パネルを外すたびに露呈する驚愕の事実
「中村さん。ロッカーパネル(サイドシル)から何から、みんな腐ってますよ。こりゃあ大変だ」
と加藤さんから連絡が入った。
「あの、できますかねえ」
と不安になる僕に、加藤さんは
「そりゃあ、出来ないことないですよ。何でもやっちゃいますよ。ただ、言っておかないと、後のことあるでしょ」
と暗に費用がかかることを示唆した。
こちらはそれを知りつつとぼける。
「時間的にどうでしょう」
「ああ、3月に何かで走るって言ってましたよね。まあ、間に合うと思いますがね。これからパネルを剥がして、どのくらい腐ってるか見ないことには……」
と、またまた“安くないぞ”コールだ。
「始める時、30万円くらいって言ってましたけど、それよりもかかっちゃうんですか」
予算オーバーはできないと釘を刺し直す。
「約束しちゃったからね。それでやるけどさ。でも仕事大変そうだよ。1度見に来てよ。ボディを剥がして写真撮っておくからさ」
と、加藤さんはどうやら大変な仕事を引き受けてしまったと後悔しているようだった。
後日、ボディを剥がしたベレGを見に行くと、やはり想像以上の錆と腐りだった。
「結局リアのトランク下なんか作り直しだよ。これが剥がした時の写真。それで、これが作り直した結果だからわかるでしょ」
と説明してくれた。
「中はそのままですよね。中までやると予算オーバーだし、第一、3月じゃ終わらないですしね」
という僕の言葉に、加藤さんはもう勘弁というそぶりだった。
やがて板金が出来上がり、塗装ブースに入ったから2〜3日したら見に来てくれという連絡が入り、マッキナ・ヴェルデとの対面にやや緊張しながら、港北にある加藤さんの工場を訪れる。
まだモール類が付いていないベレGは、精悍さがなく、何よりもルーフ中央に付くアンテナがないせいで、間が抜けていた。

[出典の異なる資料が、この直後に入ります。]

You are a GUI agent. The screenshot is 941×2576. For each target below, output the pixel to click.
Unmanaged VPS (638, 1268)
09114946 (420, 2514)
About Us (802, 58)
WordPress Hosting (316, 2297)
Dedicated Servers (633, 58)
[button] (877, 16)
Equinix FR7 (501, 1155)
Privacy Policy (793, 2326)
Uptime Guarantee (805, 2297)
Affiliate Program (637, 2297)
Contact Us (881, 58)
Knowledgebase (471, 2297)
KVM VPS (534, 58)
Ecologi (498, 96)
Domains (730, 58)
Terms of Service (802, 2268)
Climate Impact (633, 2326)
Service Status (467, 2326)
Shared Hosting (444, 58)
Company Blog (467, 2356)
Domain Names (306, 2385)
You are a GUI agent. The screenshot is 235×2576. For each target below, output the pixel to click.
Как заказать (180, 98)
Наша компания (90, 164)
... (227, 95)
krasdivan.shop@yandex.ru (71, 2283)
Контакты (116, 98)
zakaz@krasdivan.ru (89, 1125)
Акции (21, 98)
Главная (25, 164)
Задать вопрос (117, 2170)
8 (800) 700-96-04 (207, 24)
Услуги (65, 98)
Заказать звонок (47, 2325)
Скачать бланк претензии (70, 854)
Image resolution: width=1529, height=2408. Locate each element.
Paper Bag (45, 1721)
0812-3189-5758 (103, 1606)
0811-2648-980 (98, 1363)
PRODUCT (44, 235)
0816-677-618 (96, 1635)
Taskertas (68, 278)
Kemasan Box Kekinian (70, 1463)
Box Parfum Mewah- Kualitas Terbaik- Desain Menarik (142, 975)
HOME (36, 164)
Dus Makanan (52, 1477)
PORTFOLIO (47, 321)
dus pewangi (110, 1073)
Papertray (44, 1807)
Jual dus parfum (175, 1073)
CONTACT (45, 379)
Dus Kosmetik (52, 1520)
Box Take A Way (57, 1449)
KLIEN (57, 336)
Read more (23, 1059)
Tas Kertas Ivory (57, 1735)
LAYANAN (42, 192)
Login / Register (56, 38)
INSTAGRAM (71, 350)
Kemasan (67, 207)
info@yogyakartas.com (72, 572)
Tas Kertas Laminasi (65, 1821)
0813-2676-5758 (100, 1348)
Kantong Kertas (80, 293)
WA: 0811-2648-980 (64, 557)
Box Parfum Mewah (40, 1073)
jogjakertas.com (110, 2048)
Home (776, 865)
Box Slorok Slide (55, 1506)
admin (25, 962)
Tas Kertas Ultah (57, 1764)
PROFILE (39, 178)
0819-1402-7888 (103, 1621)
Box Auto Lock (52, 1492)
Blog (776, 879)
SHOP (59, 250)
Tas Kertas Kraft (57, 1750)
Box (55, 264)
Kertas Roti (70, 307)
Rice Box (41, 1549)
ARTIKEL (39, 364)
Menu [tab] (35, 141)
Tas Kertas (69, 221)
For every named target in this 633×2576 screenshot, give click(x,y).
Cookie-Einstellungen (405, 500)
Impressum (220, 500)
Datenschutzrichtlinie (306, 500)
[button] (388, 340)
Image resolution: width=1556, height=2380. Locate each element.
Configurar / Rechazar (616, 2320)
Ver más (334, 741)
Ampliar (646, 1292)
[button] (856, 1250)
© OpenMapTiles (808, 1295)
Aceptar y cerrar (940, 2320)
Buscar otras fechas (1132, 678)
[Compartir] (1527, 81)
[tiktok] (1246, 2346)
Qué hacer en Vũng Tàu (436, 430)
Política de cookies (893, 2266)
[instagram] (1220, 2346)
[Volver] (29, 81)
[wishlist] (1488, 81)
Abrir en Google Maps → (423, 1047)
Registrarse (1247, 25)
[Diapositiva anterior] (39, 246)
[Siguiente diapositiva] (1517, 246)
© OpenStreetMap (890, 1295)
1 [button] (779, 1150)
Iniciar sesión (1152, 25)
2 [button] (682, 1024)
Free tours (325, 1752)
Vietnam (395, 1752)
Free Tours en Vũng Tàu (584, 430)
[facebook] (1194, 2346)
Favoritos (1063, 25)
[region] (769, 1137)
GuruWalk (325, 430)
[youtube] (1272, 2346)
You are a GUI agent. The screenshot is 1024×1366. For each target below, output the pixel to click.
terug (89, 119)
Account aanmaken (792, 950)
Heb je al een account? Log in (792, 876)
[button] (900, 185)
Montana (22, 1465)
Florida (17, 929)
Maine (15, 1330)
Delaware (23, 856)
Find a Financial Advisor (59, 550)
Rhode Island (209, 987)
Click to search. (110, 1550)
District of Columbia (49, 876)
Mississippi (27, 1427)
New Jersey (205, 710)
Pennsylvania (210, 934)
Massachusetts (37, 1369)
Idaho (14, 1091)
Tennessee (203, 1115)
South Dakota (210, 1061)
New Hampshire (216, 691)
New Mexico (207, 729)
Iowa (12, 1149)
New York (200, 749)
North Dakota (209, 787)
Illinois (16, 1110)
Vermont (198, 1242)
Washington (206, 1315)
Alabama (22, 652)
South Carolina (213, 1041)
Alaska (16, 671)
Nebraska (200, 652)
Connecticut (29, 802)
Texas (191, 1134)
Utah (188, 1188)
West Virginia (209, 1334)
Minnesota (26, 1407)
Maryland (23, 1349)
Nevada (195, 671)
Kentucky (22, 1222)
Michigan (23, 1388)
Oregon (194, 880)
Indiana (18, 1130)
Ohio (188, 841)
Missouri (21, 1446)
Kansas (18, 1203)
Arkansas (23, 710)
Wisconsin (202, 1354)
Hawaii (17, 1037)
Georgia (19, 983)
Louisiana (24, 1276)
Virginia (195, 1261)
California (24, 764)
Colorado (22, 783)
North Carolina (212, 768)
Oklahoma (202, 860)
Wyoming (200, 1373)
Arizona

それと、小さなサンプルで見た色と、ボディに塗った色は、イメージがかなり違う。予想ではもう少し濃い色だったはずだが、これも少し間が抜けている。まさか「これ、頼んだ色ですか」なんて言ったら、加藤さんがへそを曲げてしまう。仕方なく「綺麗ですね」と、思ってもいないことを言ってみた。
「これでバフかければピカピカだよ」(加藤さん)
でもこちらは予想と違うと、少々納得がいかない。でもやってしまったものは元に戻らないから、ピカピカのモールが付いた状態を想像して我慢する。するとその時、加藤さんが追い打ちをかけた。
「フロントグリルのモールだけどさ。はじめから付いていないから、そのままだよ」
そういえば、買った時からグリル中央にあるはずの2本の横バーがなかった。4灯式のヘッドライト周りには付いているから、本来はちゃんと付けないと格好悪い。しかし、いすゞにそれまで頼んでいなかったのである。
「仕方ないです。また探しますよ」
とは言ってみたものの、なんだかんだで相当な出費をすでにしている。この先パーツを頼むお金なんて残っていない。